1

I am using the Stanford CoreNLP Model in an algorithm, which includes a Java client to the server, the (StanfordCoreNLPClient) in order to interact with CoreNLP, which is written in Java, via the command-line or its web service. Stanford CoreNLP has thus developed a Python package, called Stanza, including an API making requrests to Stanford CoreNLP server.

The model is working well on a notebook & on my personal computer. However, I did not manage to install stanza on an AWS EMR cluster, I always have the folowwing error that I don't manage to handle:

enter image description here

Thus, I have tried to use another python package to use the Stanford CoreNLP Server, and the only one I manage to install simply on my AWS EMR is PyNLP (https://github.com/sina-al/pynlp), which is a Python wrapper for Stanford CoreNLP by Sina. Again, it works well on a notebook, as well as on my personal computer, but this time I manage to install it (pypi library) on an EMR cluster. But then, whenever I instanciate a StanfordCoreNLP object, i get the following error: "HTTPConnectionPool(host='127.0.0.1', port=9000): Max retries exceeded with url: /?properties=%7B%22serializer%22%3A+%22edu.stanford.nlp.pipeline.ProtobufAnnotationSerializer%22%2C+%22outputFormat%22%3A+%22serialized%22%2C+%22annotators%22%3A+%22entitymentions%22%7D (Caused by NewConnectionError('<urllib3.connection.HTTPConnection object at 0x7f6face84110>: Failed to establish a new connection: [Errno 111] Connection refused'))"... I really don't understand why, and above all why it works on an notebook & not on an AWS EMR.

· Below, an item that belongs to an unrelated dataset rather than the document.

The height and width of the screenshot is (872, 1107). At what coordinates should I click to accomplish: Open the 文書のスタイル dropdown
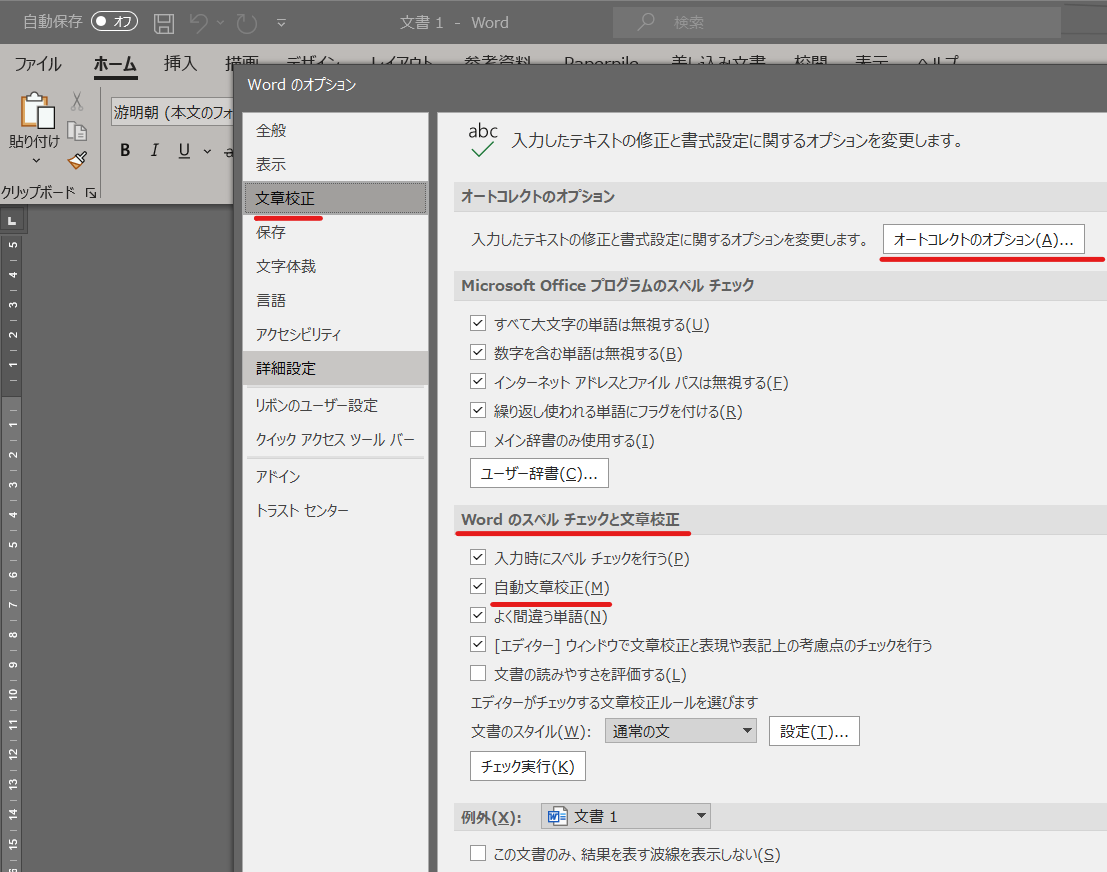(x=681, y=731)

For information, I am able to connect to the internet via the algorithm running on the AWS EMR cluster since I can use the "requests" module & do requests.get ... which is working well.

Could anyone explain me why I have got this error on the AWS EMR and not on the notebook or on my personal computer? Are the ports blocked on the AWS EMR? How could I do to make it work?

Thanks in advance for your precious help!!!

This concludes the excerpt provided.